只見此人手臂的肌肉異常發達,神情中還透著一股不茍笑的嚴肅,正是來自浙城歐家的家主,歐富。
不過此時的歐福卻是有點著急,時不時看向手腕上戴著的手表,還會時不時的看向會議室大門。
因為楚勝將一小塊高純度青曜石寄給了他,不僅表示海棠閣要擴展業務準備找個合作伙伴,還表示自已手中有大量的高純度青曜石鐵。
怎么還不來!
歐福心中感到十分著急,又抬頭看向會議室大門。
不是他著急成為楚勝的合作伙伴,而是高純度的青曜石鐵太誘人了。
尤其是對于他這種觸摸到鍛造瓶頸的鍛造師來說,簡直就跟男人看到傳國玉璽、袁世凱看到龍袍、曹賊看到人妻一樣,根本無法抵擋這種致命的誘惑。
哪怕知道下一秒就會身亡,也還是想要將其占為已有。
咯吱一聲,大門打開!
可還沒等歐福露出笑容,就立馬將笑容給撤回了。
因為進來的人不是楚勝,而是他的死對頭,來自蜀城火家的家主,火雄,也就是火舞和火天的親爹。
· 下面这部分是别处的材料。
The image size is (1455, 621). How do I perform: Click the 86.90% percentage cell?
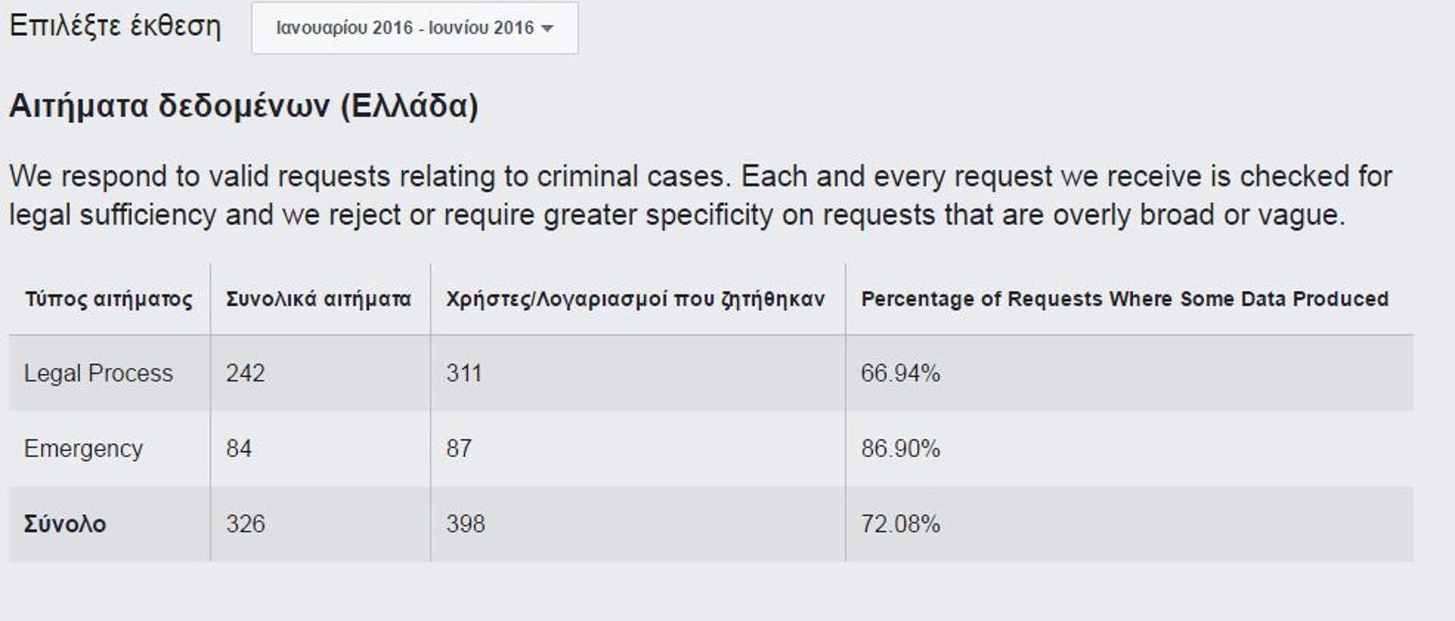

還有他邊上還跟著一名十八九歲的少年,正是之前被楚勝偷學鍛造術的火天同學,也就是火舞的親弟弟。
怎么是你!
火雄看到歐福之后,立馬露出嫌棄表情。
哼!!
歐福立馬鄙視哼了聲道:現在還真是阿貓,阿狗都能登堂入室了,學了幾年鍛造術就當自已是專家了。
你罵誰是貓狗了!
火雄是個暴脾氣,立馬就擼起袖子。
爸,等等……
火天趕忙將人拉住,開口安撫道:我們此次是來談生意的,不是來打架的,而且這里是楚同學的公司,我們在這里動手不合適。
你等著!!
火雄強壓下怒火,不忘丟下句狠話。
他之所以選擇了罷手,不是他怕了這個歐福。
而是楚勝手中的褚懷皮誘惑太大了,他感覺自已要是能再討要到一塊,就能打破自身的瓶頸,觸摸到更高層次的鍛造術。
你當怕你啊!!
歐福很是不屑道:此次楚總尋找合伙人,我勸你還是不要自討沒趣了,還是趕緊帶著你兒子走吧,你們火家的鍛造術,根本無法與我們歐家祖傳的手藝比。
你,你……
火雄仿佛被戳到了痛處,立馬又被氣的火冒三丈。
因為他們火家的鍛造術,理論上確實不如歐家厲害,占據的天朝半壁江山,也只是占據了中低端的市場,根本無法將手伸入高端市場。
呵呵……
歐福嫌棄笑了聲,仿佛輕松拿捏了。
鍛造術厲害了不起啊你有女兒嗎!
火雄見對方得瑟的嘴臉,立馬回懟道:我女兒可是是楚總的學姐,至今沒有談過戀愛,不僅是正兒八經的黃花大閨女,還是正兒八經的女大學生……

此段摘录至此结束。